CLI Reference¤
Calibrax provides a command-line interface for common benchmarking operations.
All commands operate on a store directory specified via --data.
General Usage¤
Commands¤
profile¤
Profile a JAX function with timing, resource, and optional energy/FLOP measurement.
calibrax profile --module <PYTHON.PATH> --function <NAME> \
[--warmup <N>] [--iterations <N>] [--energy] [--flops] [--data <PATH>]
| Option | Required | Default | Description |
|---|---|---|---|
--module |
Yes | — | Python module path (e.g. my_pkg.benchmark) |
--function |
Yes | — | Function name within the module |
--warmup |
No | 1 |
Number of warmup iterations to exclude |
--iterations |
No | 10 |
Number of timed iterations |
--energy |
No | off | Enable energy monitoring |
--flops |
No | off | Enable FLOP counting |
--data |
No | None | Store directory to persist profiling results |
Profiling my_pkg.benchmark.train_step
Warmup: 2, Iterations: 50
Timing Results:
Wall clock: 5.2340s
Batches: 52 (warmup excluded: 2)
Mean batch time: 0.1047s
Profile complete.
ingest¤
Import benchmark results from an external JSON file into the store.

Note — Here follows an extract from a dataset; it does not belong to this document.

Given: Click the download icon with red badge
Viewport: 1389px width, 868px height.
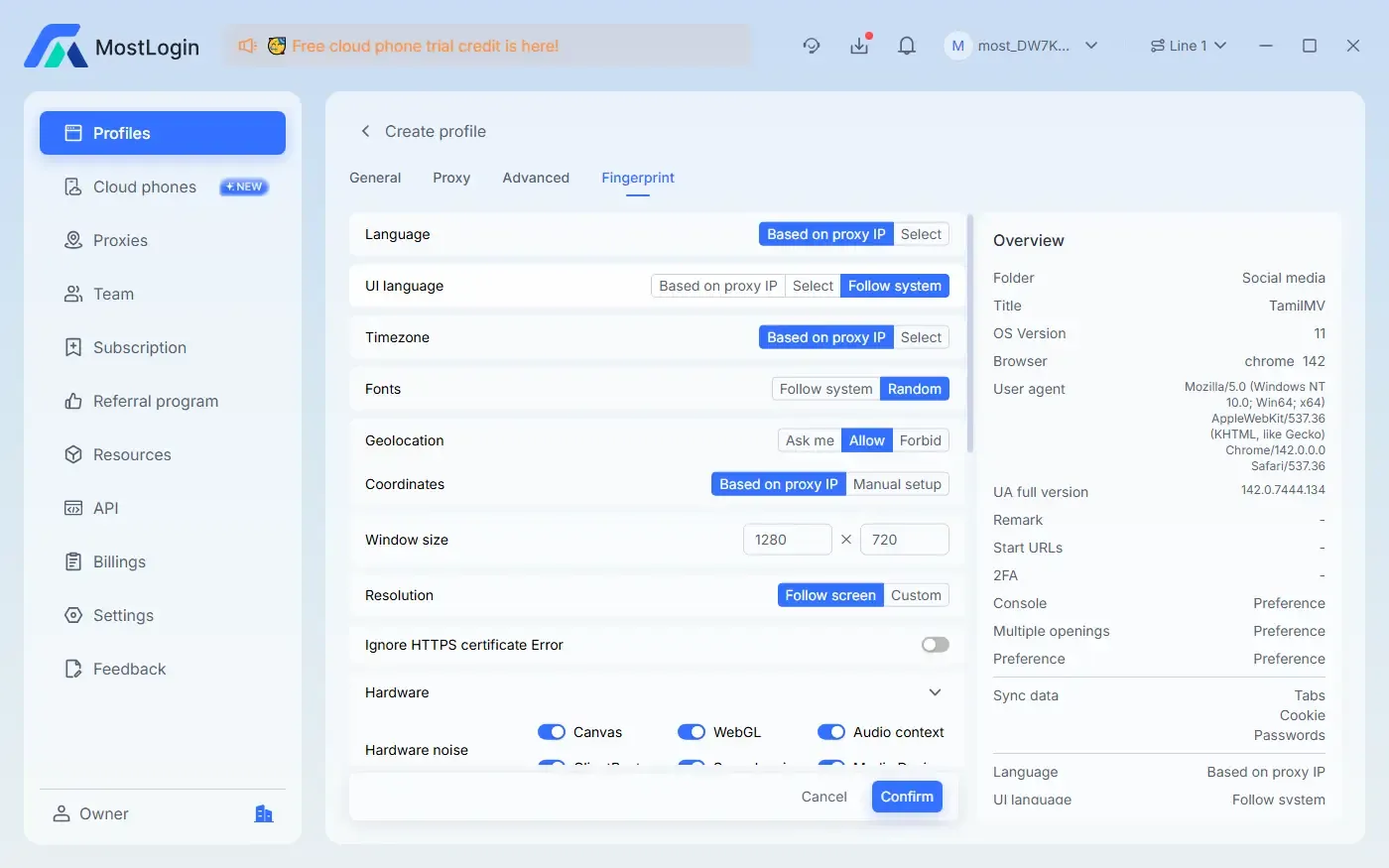Looking at the screenshot, I should (859, 45).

| Option | Required | Description |
|---|---|---|
--data |
Yes | Path to the store directory |
--input |
Yes | Path to the JSON file to import |
export¤
Export a run to Weights & Biases.
| Option | Required | Default | Description |
|---|---|---|---|
--data |
Yes | — | Path to the store directory |
--run |
No | latest | Run ID to export |
--project |
Yes | — | W&B project name |
--entity |
No | None | W&B entity (team or user) |
Requires wandb
Install with uv pip install "calibrax[wandb]" and run wandb login first.
check¤
Run a regression check against the stored baseline. Exits with code 1 if any regressions exceed the threshold — suitable for CI pipeline gating.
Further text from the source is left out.